__Directions for this task__: Repeat each line of the records below exactly.

START Exercise inputs

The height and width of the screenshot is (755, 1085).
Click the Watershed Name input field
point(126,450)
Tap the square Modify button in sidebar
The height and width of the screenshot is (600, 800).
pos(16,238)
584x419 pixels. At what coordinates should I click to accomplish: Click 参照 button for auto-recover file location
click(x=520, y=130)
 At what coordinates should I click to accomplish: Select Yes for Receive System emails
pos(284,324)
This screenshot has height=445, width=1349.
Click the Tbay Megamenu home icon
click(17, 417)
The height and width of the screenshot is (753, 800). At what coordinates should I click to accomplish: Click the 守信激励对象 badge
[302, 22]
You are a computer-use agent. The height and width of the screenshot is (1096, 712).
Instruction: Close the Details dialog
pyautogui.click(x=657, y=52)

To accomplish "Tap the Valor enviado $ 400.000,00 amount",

END Exercise inputs

__Answer for this exercise__:
The height and width of the screenshot is (755, 1085).
Click the Watershed Name input field
point(126,450)
Tap the square Modify button in sidebar
The height and width of the screenshot is (600, 800).
pos(16,238)
584x419 pixels. At what coordinates should I click to accomplish: Click 参照 button for auto-recover file location
click(x=520, y=130)
 At what coordinates should I click to accomplish: Select Yes for Receive System emails
pos(284,324)
This screenshot has height=445, width=1349.
Click the Tbay Megamenu home icon
click(17, 417)
The height and width of the screenshot is (753, 800). At what coordinates should I click to accomplish: Click the 守信激励对象 badge
[302, 22]
You are a computer-use agent. The height and width of the screenshot is (1096, 712).
Instruction: Close the Details dialog
pyautogui.click(x=657, y=52)

To accomplish "Tap the Valor enviado $ 400.000,00 amount",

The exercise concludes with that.